I hope to get back to posting more regularly but it's so hard to find the time.

Thursday, 25 June 2015

How to create an invalid

I am very disturbed by the way things are going following S's fit. Already, less than three weeks since it happened, she is being treated like an invalid. No serious attempt to discover why she has practically lost her mobility has been made. It took two weeks and a very determined District Nurse to get her x-rays which have finally ruled out any fractures to the hips or pelvis. The District Nurse's  intention then was that S should receive intensive help from physiotherapists to try and recover at least some of the mobility that she had before the fit when she was capable of walking 5 miles a week. But no-one is really interested in doing this. It seems to me that this is a result of the widespread if unspoken assumption that there is no point in wasting resources on someone with dementia.

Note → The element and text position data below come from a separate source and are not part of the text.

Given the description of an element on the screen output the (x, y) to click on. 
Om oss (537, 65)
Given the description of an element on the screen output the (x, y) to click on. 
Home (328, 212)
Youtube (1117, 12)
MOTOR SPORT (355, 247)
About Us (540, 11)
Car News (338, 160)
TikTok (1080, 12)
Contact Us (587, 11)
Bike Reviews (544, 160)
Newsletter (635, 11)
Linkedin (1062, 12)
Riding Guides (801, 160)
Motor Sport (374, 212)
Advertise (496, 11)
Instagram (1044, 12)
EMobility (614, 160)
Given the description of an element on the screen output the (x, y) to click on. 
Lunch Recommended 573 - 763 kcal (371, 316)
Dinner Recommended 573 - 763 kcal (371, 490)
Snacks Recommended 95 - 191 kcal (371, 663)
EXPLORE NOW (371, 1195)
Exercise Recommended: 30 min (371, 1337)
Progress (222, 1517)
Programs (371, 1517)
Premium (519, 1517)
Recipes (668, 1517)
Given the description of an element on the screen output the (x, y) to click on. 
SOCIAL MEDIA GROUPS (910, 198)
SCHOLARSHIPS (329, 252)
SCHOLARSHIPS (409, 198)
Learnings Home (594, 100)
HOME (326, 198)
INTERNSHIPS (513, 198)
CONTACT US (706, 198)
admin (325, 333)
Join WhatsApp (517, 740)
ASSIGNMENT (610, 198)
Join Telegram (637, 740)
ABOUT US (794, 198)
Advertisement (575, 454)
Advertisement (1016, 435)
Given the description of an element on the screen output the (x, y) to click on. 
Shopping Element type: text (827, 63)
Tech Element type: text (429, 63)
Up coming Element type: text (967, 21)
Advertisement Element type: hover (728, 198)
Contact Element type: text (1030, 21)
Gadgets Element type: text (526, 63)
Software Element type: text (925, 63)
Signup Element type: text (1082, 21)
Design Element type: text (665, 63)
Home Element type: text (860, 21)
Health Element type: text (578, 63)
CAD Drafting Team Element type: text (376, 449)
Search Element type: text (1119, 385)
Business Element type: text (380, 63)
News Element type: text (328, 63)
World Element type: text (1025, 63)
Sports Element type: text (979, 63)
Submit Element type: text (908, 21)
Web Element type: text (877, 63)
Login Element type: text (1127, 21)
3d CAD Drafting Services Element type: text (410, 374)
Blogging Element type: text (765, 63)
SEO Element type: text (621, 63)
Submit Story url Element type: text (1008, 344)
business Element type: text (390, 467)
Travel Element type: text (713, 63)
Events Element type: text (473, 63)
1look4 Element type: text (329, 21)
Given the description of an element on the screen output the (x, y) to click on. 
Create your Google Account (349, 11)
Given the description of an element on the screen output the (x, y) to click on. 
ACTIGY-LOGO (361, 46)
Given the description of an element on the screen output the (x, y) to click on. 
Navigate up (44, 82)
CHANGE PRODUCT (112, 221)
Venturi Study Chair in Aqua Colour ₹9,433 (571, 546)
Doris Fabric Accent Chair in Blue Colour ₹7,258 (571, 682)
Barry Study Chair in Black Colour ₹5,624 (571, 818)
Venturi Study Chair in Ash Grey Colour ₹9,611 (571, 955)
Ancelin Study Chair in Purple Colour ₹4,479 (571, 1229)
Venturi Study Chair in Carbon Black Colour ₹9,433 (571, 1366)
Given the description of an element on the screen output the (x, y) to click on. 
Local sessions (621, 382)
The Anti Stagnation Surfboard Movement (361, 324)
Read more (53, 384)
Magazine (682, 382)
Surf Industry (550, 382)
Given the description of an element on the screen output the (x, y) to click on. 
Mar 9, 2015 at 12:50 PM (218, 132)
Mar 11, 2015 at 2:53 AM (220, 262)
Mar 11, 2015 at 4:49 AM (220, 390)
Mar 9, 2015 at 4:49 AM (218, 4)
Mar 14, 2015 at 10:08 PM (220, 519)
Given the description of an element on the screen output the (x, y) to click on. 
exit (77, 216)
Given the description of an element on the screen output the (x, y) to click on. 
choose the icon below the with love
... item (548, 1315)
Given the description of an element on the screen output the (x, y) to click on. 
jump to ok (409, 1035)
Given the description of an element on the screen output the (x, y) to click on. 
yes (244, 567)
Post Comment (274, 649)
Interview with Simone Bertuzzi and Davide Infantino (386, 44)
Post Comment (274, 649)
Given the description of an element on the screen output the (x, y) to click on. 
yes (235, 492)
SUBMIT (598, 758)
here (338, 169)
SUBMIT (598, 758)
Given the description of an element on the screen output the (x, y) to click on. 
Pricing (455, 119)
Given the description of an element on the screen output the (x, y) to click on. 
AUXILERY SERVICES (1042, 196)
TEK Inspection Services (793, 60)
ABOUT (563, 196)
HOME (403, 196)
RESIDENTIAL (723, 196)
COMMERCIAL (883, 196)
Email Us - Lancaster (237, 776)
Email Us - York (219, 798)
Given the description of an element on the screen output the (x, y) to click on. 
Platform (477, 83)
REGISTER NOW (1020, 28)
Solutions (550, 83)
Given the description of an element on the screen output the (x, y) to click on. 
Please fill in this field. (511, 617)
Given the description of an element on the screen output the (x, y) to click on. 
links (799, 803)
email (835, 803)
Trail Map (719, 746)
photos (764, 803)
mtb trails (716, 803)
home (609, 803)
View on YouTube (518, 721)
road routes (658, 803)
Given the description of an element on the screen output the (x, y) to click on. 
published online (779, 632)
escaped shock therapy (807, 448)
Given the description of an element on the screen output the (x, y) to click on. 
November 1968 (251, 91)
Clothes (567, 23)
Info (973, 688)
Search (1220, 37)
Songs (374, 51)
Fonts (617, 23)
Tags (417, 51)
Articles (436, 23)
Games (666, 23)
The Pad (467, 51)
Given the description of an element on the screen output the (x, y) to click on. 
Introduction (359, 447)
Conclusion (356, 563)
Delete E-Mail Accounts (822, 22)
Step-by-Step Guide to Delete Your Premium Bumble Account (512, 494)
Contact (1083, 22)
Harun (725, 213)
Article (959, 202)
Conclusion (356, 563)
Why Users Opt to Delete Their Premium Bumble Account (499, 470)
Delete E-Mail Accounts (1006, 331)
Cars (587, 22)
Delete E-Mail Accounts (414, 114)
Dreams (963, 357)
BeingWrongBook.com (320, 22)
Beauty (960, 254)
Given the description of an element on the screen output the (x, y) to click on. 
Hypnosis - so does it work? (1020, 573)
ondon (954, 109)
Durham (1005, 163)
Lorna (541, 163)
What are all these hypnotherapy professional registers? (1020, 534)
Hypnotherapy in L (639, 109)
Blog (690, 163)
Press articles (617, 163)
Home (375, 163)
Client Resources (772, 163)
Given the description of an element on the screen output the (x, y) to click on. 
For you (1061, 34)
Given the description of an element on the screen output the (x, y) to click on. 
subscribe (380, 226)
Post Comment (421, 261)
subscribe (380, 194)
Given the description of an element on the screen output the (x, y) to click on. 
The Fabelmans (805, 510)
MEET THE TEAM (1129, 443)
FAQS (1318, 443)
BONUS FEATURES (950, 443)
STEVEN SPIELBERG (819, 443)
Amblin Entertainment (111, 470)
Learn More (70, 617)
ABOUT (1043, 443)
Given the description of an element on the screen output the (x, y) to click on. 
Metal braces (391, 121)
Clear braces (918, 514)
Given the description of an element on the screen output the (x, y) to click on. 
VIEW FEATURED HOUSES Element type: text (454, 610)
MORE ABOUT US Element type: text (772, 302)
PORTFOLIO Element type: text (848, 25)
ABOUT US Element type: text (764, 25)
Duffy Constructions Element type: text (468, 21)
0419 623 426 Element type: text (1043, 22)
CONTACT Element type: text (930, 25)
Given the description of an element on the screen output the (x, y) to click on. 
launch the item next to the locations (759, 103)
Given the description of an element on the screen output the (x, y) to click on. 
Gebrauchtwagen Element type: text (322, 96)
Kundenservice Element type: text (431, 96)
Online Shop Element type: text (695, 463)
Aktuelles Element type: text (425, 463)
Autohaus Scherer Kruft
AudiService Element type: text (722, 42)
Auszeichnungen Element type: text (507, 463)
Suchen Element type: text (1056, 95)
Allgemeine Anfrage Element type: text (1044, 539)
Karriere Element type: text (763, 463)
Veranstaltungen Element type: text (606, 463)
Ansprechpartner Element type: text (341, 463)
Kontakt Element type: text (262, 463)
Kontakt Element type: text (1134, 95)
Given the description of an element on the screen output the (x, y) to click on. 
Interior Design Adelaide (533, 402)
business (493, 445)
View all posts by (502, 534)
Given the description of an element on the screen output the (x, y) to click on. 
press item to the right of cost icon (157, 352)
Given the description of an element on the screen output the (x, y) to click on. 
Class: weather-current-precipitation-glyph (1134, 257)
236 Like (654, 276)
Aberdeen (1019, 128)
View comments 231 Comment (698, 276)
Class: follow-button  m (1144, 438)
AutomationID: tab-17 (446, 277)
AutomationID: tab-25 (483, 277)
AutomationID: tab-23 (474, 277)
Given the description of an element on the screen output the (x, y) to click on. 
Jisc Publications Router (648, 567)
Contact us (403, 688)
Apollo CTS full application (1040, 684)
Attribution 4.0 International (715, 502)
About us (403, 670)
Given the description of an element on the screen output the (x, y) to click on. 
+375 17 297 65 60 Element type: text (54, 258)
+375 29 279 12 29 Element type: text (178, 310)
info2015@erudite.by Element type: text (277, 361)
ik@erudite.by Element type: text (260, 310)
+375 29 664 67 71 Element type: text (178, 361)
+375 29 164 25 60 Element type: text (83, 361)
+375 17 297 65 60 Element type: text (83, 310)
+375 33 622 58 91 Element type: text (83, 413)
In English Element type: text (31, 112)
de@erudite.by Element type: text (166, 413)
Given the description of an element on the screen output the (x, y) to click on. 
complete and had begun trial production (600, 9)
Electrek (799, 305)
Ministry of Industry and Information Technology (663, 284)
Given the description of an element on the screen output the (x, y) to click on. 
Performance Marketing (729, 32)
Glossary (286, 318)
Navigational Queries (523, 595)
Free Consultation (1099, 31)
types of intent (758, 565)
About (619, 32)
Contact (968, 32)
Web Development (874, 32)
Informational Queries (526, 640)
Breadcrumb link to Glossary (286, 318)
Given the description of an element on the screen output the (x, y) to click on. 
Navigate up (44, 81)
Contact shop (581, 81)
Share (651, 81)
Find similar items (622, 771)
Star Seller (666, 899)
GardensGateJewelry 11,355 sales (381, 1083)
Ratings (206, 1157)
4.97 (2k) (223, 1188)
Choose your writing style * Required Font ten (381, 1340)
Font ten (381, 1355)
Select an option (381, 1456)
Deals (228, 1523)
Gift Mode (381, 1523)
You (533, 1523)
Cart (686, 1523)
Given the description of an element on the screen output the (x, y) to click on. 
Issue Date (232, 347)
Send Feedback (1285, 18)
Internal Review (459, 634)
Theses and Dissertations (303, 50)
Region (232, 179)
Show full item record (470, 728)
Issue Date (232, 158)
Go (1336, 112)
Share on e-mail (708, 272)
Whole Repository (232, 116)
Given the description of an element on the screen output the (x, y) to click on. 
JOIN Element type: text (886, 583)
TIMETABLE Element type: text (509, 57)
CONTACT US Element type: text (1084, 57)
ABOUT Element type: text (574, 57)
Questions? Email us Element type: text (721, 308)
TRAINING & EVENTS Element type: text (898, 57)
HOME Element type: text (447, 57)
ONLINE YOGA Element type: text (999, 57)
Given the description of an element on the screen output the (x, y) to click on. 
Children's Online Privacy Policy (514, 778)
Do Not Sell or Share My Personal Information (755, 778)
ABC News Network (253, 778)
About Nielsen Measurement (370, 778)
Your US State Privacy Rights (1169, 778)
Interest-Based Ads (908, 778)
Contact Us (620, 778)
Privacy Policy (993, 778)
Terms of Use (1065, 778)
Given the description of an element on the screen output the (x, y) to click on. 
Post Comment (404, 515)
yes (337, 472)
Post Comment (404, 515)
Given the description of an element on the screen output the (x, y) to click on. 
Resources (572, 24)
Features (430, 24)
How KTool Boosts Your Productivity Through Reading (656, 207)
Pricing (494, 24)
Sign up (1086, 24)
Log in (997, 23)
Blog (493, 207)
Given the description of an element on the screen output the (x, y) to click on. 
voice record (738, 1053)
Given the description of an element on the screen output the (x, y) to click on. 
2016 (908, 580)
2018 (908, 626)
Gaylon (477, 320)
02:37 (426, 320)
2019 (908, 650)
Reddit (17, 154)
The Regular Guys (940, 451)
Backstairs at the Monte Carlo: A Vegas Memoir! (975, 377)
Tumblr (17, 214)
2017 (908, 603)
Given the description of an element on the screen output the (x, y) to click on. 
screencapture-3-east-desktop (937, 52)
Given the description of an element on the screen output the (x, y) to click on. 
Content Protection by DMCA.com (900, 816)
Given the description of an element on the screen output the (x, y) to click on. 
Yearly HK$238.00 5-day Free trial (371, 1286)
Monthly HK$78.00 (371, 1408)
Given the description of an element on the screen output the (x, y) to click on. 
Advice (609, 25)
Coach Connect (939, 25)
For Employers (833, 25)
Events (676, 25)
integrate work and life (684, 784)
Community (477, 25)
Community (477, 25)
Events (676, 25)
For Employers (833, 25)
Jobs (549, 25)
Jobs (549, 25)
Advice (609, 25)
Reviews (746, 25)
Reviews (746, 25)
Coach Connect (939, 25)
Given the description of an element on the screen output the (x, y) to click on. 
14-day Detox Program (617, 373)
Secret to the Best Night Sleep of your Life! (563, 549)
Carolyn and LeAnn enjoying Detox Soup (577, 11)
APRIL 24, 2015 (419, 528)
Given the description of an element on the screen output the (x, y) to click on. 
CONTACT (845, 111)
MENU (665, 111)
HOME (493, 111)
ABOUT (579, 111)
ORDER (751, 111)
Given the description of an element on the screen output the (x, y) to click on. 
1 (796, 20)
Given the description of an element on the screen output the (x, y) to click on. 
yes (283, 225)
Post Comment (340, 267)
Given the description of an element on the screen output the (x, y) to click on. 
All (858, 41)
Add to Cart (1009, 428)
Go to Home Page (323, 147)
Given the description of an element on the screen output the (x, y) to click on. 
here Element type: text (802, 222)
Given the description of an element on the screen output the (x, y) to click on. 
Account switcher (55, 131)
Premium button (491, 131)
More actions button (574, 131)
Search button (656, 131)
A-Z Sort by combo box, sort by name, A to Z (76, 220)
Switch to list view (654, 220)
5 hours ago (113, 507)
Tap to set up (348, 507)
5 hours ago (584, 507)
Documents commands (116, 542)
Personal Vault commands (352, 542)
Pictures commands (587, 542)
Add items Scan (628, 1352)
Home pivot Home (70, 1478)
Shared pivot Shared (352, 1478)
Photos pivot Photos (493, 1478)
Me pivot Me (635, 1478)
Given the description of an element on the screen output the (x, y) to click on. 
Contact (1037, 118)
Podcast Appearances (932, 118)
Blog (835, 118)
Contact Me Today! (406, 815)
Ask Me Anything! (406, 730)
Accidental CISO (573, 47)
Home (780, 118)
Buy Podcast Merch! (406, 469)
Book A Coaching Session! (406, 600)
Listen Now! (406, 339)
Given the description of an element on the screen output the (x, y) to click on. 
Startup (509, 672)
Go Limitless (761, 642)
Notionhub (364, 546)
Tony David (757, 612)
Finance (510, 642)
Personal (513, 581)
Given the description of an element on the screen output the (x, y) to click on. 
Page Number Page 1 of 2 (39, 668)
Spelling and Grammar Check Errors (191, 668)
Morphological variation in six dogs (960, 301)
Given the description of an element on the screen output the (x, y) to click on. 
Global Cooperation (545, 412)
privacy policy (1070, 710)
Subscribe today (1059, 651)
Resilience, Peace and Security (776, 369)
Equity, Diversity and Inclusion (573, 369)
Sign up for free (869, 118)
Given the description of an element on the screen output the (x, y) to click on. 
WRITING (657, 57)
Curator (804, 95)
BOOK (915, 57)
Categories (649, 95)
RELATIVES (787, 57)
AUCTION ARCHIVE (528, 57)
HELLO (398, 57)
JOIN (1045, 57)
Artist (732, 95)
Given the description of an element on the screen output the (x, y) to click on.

We now have two daily visits from pairs of 'carers' who are not seeing an individual person who still has some abilities but a body that is incapable of doing most things. The less S has to move or be moved the better, as far as they are concerned. There is talk of hoists, hospital beds and commodes which she can be wheeled around on. Because they are now involved, I can see that, even though we will soon regain access to two bathrooms (a new one we are having put in downstairs and the original one via a stair-lift) the regime of  minimal movement and bed baths will be hard to move on from. Ironically, I'm still the one who has to do any lifting and moving because we do not have the 'right equipment' yet.

An assessment by someone who gave no evidence of having any particular expertise resulted in a decision, it seems, that the mobility issue was probably a result of what was going on in the brain  -  now there's a surprise  -  rather than any physical problems with parts of the body. The conclusion was therefore that physiotherapy would not help. But, of course, as everybody should know, the brain and the body are intimately interconnected and it's quite possible that repeated physical activity of any kind could help to restore some of the previous connections that may have been damaged. One of the things that perplexes me and the district nurse is that after the fit S was able to use stairs and the loss of mobility occurred in the evening of the day after the fit. No-one can explain this, and, worse, no-one is remotely interested.

Once before, with my help, my brave and determined wife re-emerged from a total meltdown, which also involved mobility  -  in addition to extreme agitation and aggression, paranoia, and torment  -  to become again a person who in her own ways got something out of life and was as physically active as she was able to be. I want to try and help her to do something like that again. But 'they' seem bent on creating an invalid. That is their expertise. And what an appropriate word that is, by the way. It's no wonder that they stopped using it. It gives the game away.